His concern was obvious, because one could see and sense that he was genuinely concerned about the country’s wrestling right, left and centre with many of its socio-economic ills, without in the first place really understanding their root causes.
I could immediately see and understand what he was driving at. Simply put, he was trying to alert me, if not the whole country, to the fact that our leaders, if not the country at large, are bedeviled by many socio-economic ills, most of which cannot solely be deposited at the door of post-independence modernity.
On the contrary some of the challenges, if not a majority of them, are an inherent legacy of colonialism, and its antecedent, capitalism. Indeed, colonialism has never been intrinsic to Namibia.
Namibia was never occupied and colonised with occupation and colonialism as reasons or ends in themselves, but as means towards an end; that end being the exploitation of the natural resources of this country.
To provide smooth and plain sailing for such exploitation, it was indeed necessary that the indigenous people first be subjugated, their land occupied and their properties confiscated and alienated – all in the name of the sanctity of private property and capitalism.
It was exactly because of the realisation of the exploitative nature of colonialism and of course its progenitor, capitalism, that freedom fighters could not but embrace various concepts which had in mind to rid their countries of this twin evil: colonialism and capitalism. Hence concepts such as socialism, communism, Ubuntu, Harambee, Ujaama, you name them.
Given such oppressive and exploitative relations of production, which underlined many a political system, including apartheid, African liberators – and liberators the world over – could not see, to paraphrase Kwame Nkrumah, the political kingdom as an end in itself.
Hence the concept of social revolution, meaning the taking over of the political reigns first, followed by a radical transformation of the pertaining economic system.
In the same vein one cannot but be aware that the Namibian liberation movements, foremost Swapo and Swanu, were not quite free from any ideological posturing. Latter-day history seems to be suggest that the embrace of socialist ideology by the said liberation movements was little more than a convenient ideological embrace and toying with ideologies, like Marxism and Leninism.
To give these liberation movements the benefit of the doubt that theirs may not have been mere ideological posturing, one cannot but ask to what extent these liberation movements – which today seem no more than mere liberal political parties – have been serious agents of socio-economic change?
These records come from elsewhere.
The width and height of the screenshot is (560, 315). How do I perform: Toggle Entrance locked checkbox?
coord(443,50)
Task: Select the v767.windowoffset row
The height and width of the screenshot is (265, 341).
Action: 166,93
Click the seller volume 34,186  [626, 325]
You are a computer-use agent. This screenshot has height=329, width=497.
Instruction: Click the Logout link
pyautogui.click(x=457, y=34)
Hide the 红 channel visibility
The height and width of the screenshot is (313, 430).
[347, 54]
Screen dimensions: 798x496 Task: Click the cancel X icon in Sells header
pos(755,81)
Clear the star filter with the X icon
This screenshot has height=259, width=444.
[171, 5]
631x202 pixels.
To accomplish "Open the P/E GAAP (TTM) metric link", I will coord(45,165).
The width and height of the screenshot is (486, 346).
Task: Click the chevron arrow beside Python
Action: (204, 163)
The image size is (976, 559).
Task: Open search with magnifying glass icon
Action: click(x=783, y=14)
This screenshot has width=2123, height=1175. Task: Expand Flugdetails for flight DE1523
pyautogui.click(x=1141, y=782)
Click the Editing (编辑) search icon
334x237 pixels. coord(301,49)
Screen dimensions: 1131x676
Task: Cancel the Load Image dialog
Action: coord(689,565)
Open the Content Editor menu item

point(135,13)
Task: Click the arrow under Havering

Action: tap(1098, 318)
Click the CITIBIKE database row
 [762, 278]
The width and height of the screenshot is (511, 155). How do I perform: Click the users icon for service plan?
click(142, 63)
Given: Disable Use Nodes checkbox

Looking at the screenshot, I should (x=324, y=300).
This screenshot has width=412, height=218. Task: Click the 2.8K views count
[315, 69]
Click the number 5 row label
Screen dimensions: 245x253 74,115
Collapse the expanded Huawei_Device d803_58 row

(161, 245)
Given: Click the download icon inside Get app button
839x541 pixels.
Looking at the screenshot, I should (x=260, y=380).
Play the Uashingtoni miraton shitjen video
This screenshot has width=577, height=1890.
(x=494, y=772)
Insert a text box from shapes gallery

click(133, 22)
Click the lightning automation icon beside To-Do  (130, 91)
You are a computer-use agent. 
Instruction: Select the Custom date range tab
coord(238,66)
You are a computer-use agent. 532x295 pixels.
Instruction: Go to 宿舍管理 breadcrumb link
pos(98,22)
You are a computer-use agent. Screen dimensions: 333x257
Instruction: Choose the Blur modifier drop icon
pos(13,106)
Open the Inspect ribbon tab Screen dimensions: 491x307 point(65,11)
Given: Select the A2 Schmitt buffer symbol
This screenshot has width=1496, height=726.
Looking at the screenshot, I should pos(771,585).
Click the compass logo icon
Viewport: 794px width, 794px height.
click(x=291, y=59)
Not only this but to what extent the socialist ideologies they once espoused, are and have been guiding them in analysing and understanding the various post-colonial challenges Namibia has not only inherited, but which seem to have become elastic by their margins?
More often than not our political principals and veterans have been alluding to the second phase of the struggle: the struggle for economic emancipation. Never has the question ever been posed if such emancipation can ever be achieved under the inherited system of exploitation, the reigning capitalist system, which has remained intact.
Neither has there ever been any mention by these principals, let alone any reform of the capitalist system in Namibia, if not its complete overhaul. Perhaps true to their ideologues they may be waiting for the withering away of the State, a la Lenin, and the eventual demise of the whole capitalist system.
That is, if the complete overhaul of the system were not a mere utopia as the capitalist apologists, reformists and adherents would make us believe. Namibia’s economic system is loosely described as “a mixed economy”, but it has never been an issue, let alone subjected to seriius debate, if only for the sake of removing ambiguities and subjecting the system to ideological scrutiny.
Given this continuing trajectory, is it any wonder that while every effort may have been expended in dealing with the legacies of colonialism and capitalism, we seem to have been making little headway in terms of addressing the many challenges of our socio-economic system, which, there is no denying are rooted in the capitalist system, its mode of production and its attendant decadence?
Today we have some of our citizens labelled and defined by various terms, such as marginalised – whatever this may mean in our post-colonial and post-independence parlances. Marginalised by whom and why should a society continue to marginalise some of its own?
Is such a marginalisation inherited and created in the post-colonial and post-independence era? People are referenced as poor, whatever this may mean. Were hey born poor? Have they fallen into poverty or have they been made poor? If so, by who and by what socio-economic system?